Available data -
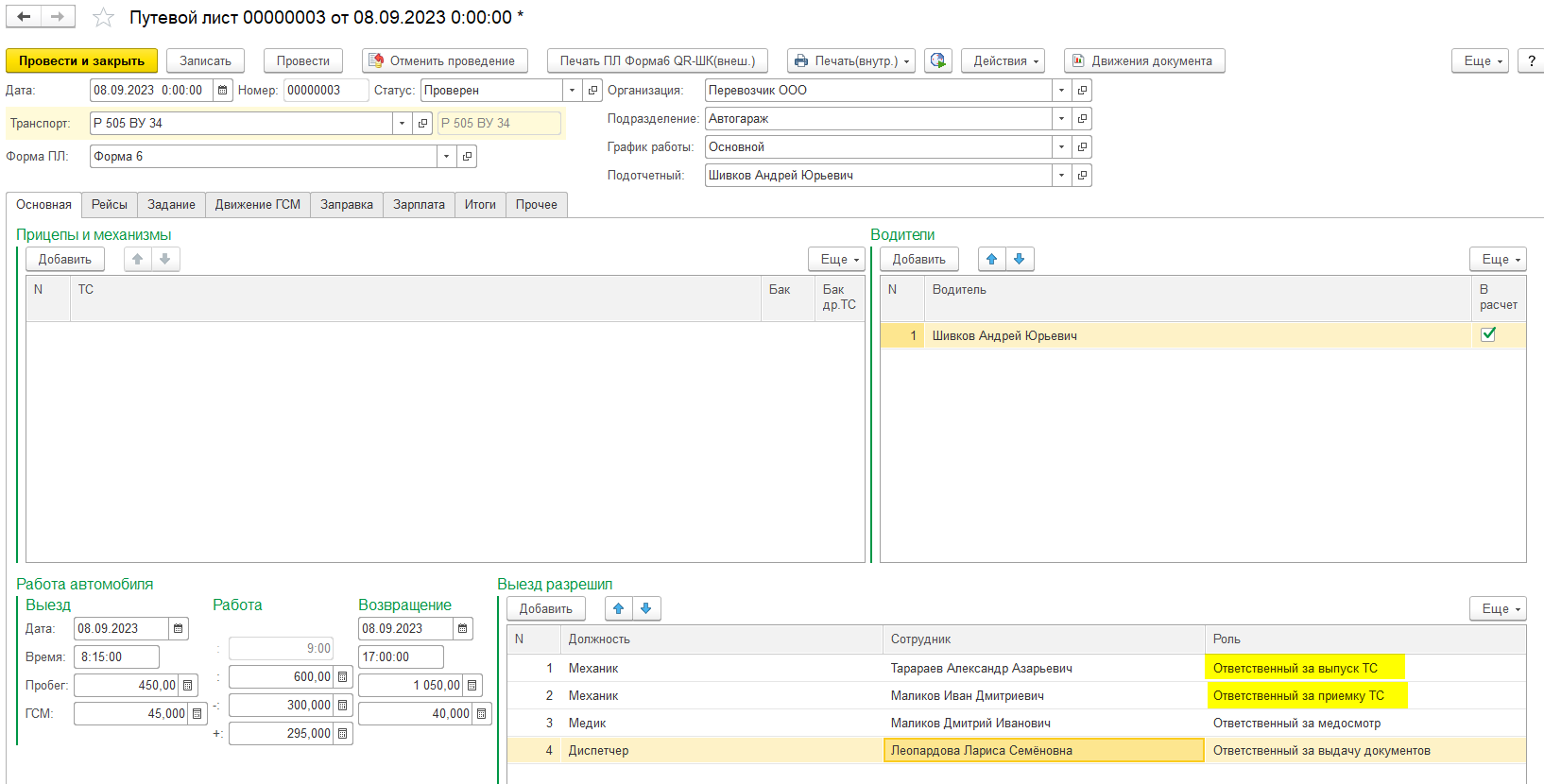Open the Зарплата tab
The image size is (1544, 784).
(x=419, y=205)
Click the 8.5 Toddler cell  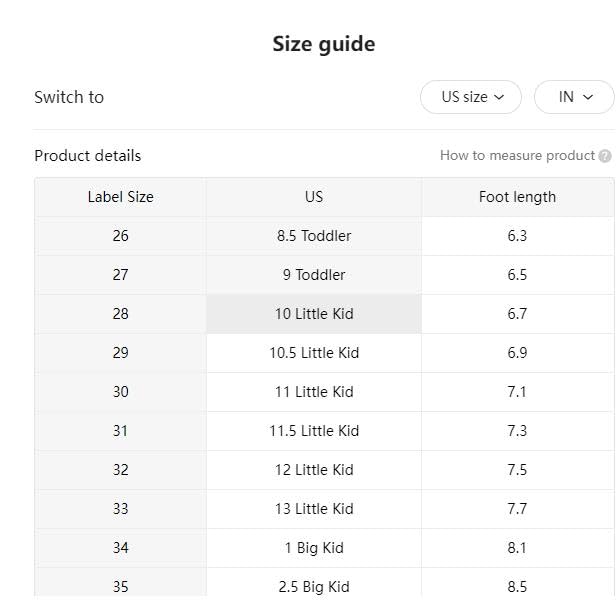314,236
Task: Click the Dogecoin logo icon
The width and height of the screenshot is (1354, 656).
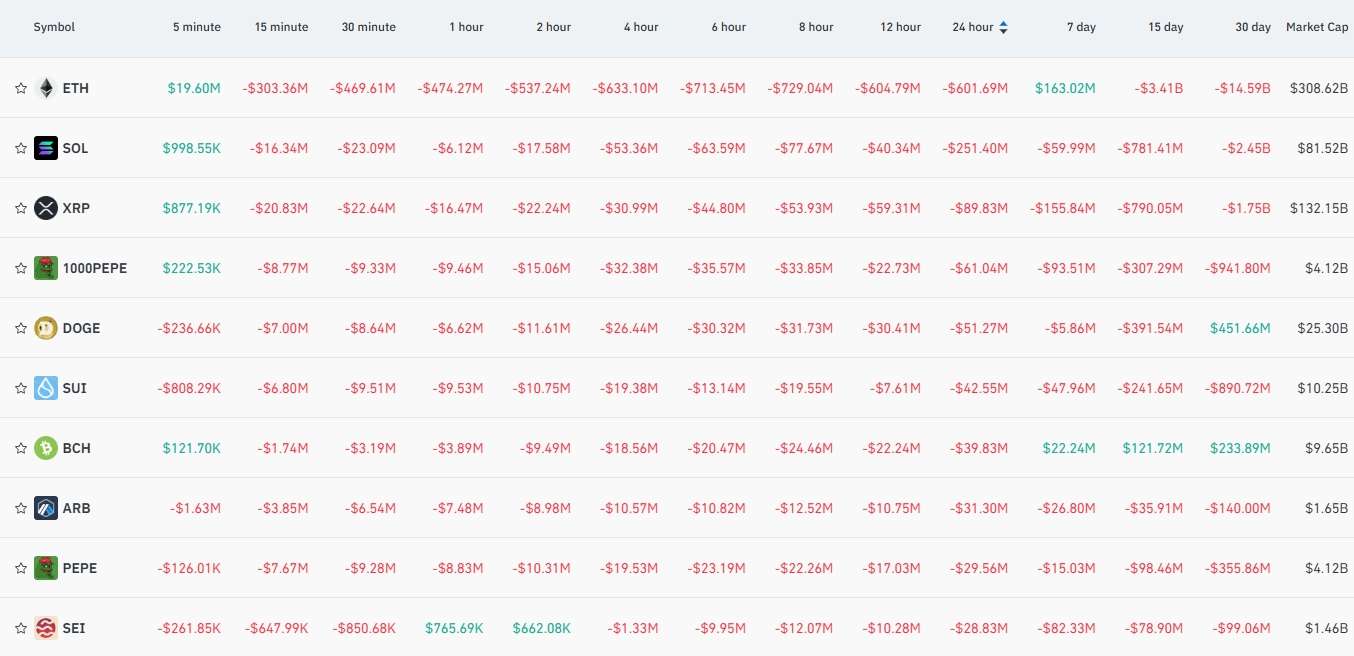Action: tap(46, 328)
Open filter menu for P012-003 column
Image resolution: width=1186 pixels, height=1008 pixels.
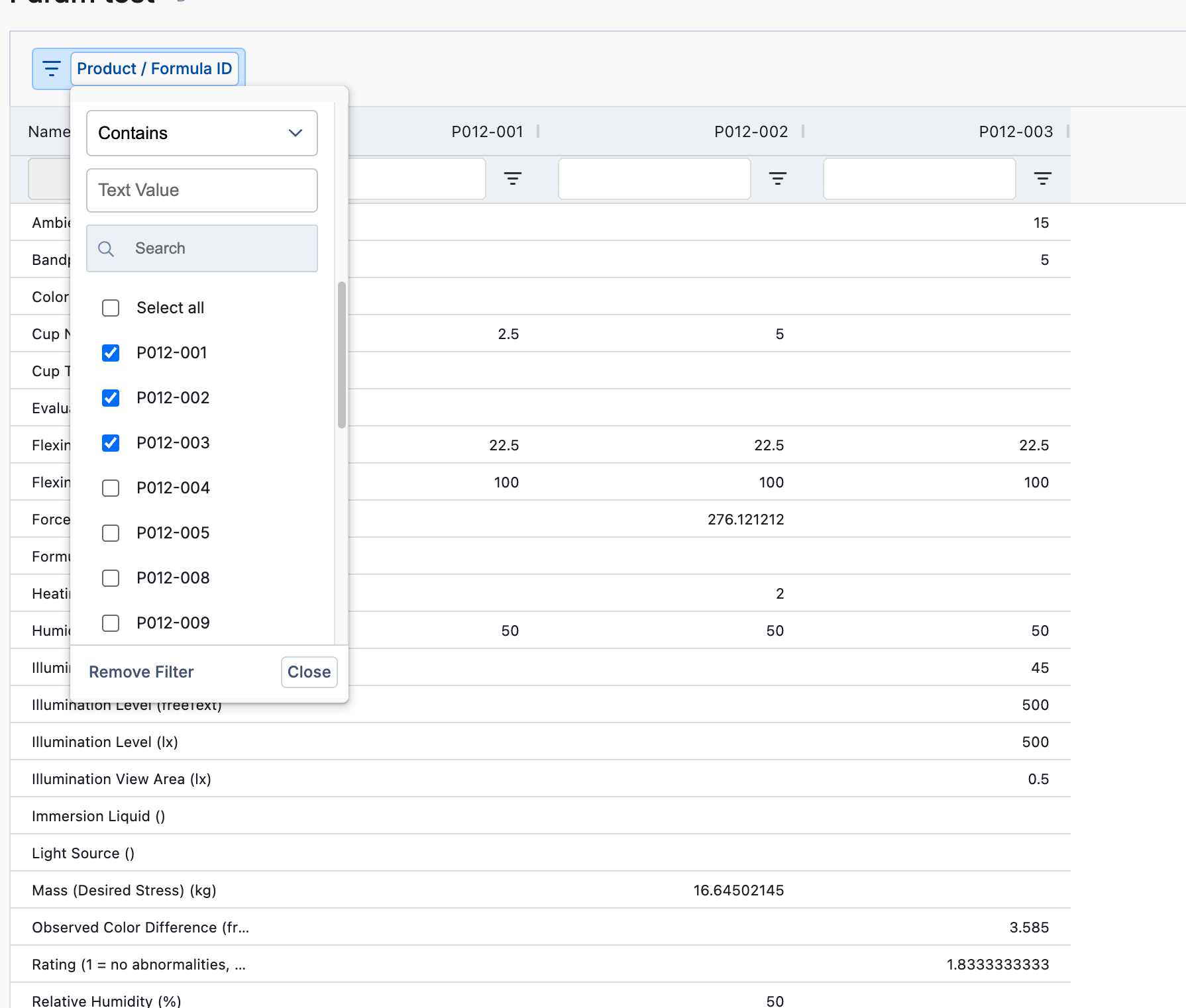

What to work on -
Would you output, word for word, only the lines running from the line with "Open filter menu for P012-003 column" to the end of the listing above, both ends included, with no pictures?

The answer -
Open filter menu for P012-003 column
Image resolution: width=1186 pixels, height=1008 pixels.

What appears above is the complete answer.